● TAREFAS
• 1. Traduza para o inglês esta frase do obituário: "Eu fico com a dúvida sobre como morre um ateu."
• 2. Reproduza o trecho do obituário que começa nas palavras "De todas as" e termina logo após "morre um ateu.".

● DOCUMENTO
Skip to content

Obituário para o poeta | HH Magazine

Publicado em: Obituário para o poeta | HH Magazine

Não bastava, Adriano, você ter sido um poeta e dos grandes? Tinha que morrer como um? Antes? Solitário? Em novembro?

De todas as imagens que eu poderia ter, de todas, está você cantando Janelas Abertas em pleno carnaval. E não basta essa dor. Teve a ironia estúpida dos insetos invadindo a casa: cupins, um besouro bobo e um vagalume morto. No dia da República. Não basta a ironia igualmente estúpida de novembro adentro ter sido seu último poema publicado aqui.

Eu fico com a recusa de pisar em Ouro Preto e não te ver num bar qualquer.

Eu fico com a dúvida sobre como morre um ateu.

Eu tenho a camisa manchada daquele disco de 1972 que você fez chegar a mim.

Em maio, talvez você não saiba, o Abreu sonhou. Estava dentro de uma cova avançada. O solo cheio de seixos, como um leito de um antigo rio. Solitário na tarefa árdua de enterrar um amigo, cavava o túmulo perpendicular a uma estrada. Ele tem um pano amarrado na cabeça, sem camisa, todo coberto de pó branco e suor. No sonho analisa com cuidado qual seria o melhor lado para deitar a cabeça do amigo morto. O amigo não era você. Não era não. Era. Eu sofri com o sonho. Pensei nele por dias. Por que eu não falei para ele contar o sonho bem alto até que seu efeito desaparecesse? Você não acredita nisso, eu sei. Eu imagino a dor dele ao te encontrar caído.

a morte nunca será minha – você escreveu em constatações tardiaso amor tampouco deixará de ser distribuído/de acordo com as demandas do mercado. Que diabos. Você sugeriu para acompanhar o poema o Auto-Retrato Depois da Gripe Espanhola (1919) de Edvard Munch.

A morte nunca será sua. O amor tampouco deixará de ser distribuído. Na minha boca, tua poesia vive.

Vou rezar o terço da sua avó e oferecer para sua alma. Não me importa seu ceticismo.

● REGISTROS
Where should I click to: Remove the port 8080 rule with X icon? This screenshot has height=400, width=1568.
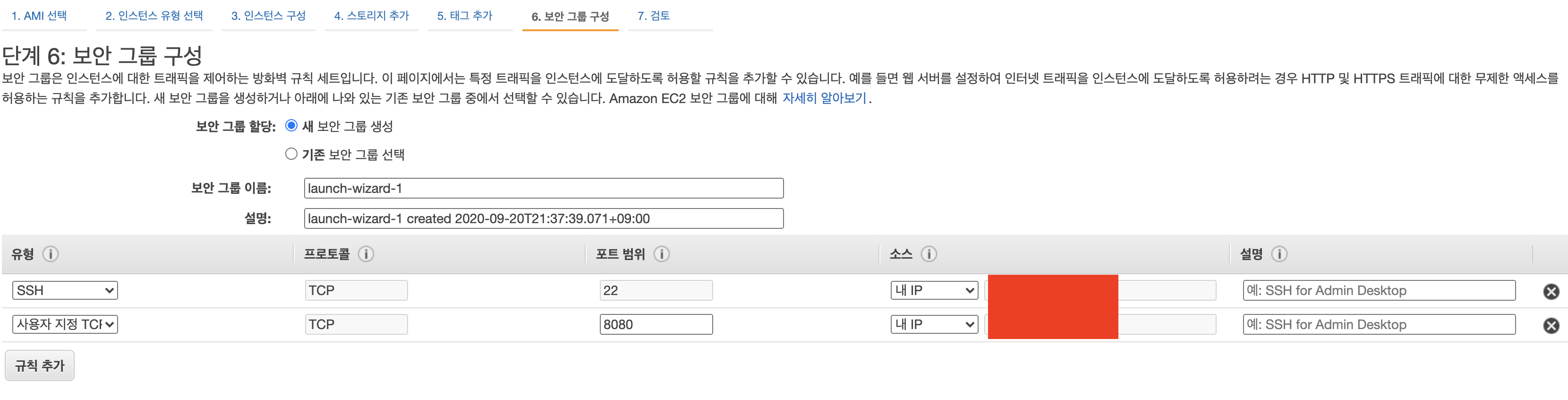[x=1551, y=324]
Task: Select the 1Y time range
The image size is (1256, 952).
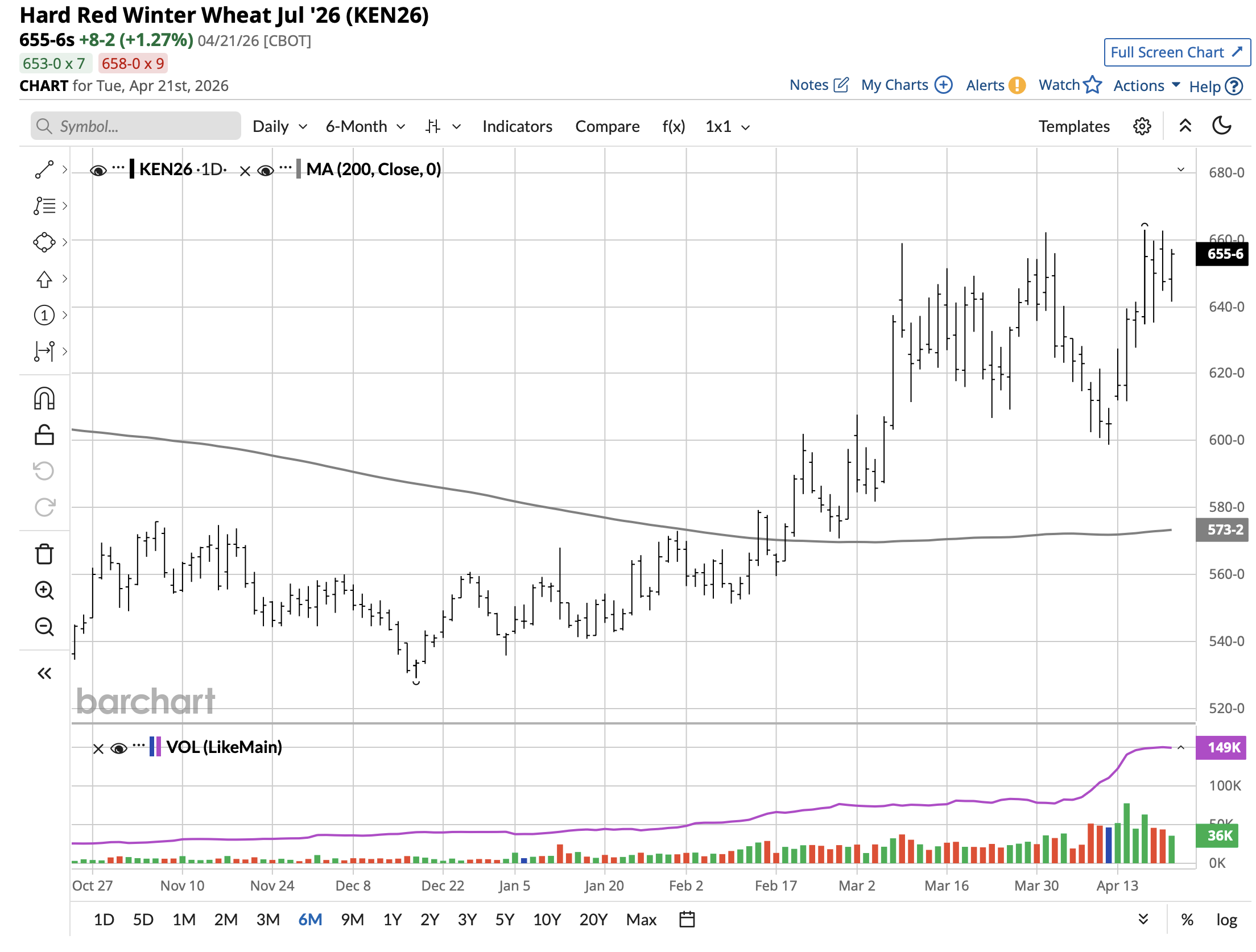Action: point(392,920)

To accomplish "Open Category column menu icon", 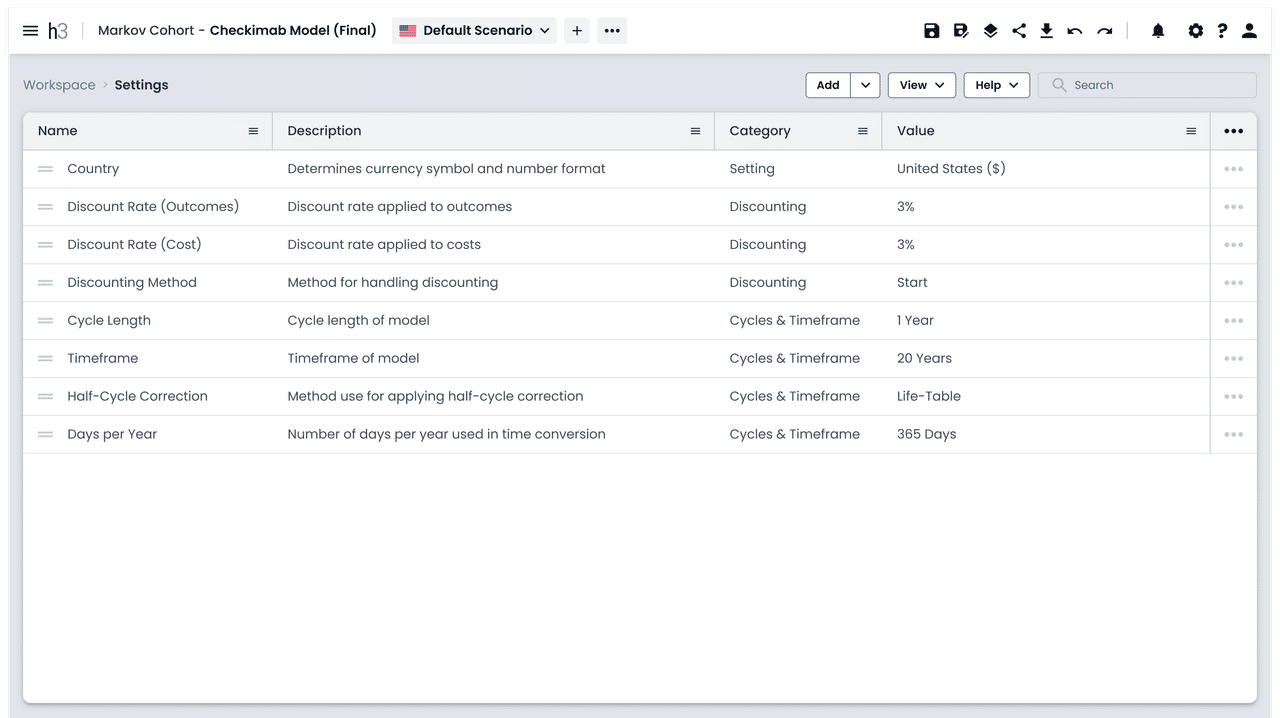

● RESPOSTAS
• 1. I am left with the question of how an atheist dies.

• 2.
De todas as imagens que eu poderia ter, de todas, está você cantando Janelas Abertas em pleno carnaval. E não basta essa dor. Teve a ironia estúpida dos insetos invadindo a casa: cupins, um besouro bobo e um vagalume morto. No dia da República. Não basta a ironia igualmente estúpida de novembro adentro ter sido seu último poema publicado aqui.

Eu fico com a recusa de pisar em Ouro Preto e não te ver num bar qualquer.

Eu fico com a dúvida sobre como morre um ateu.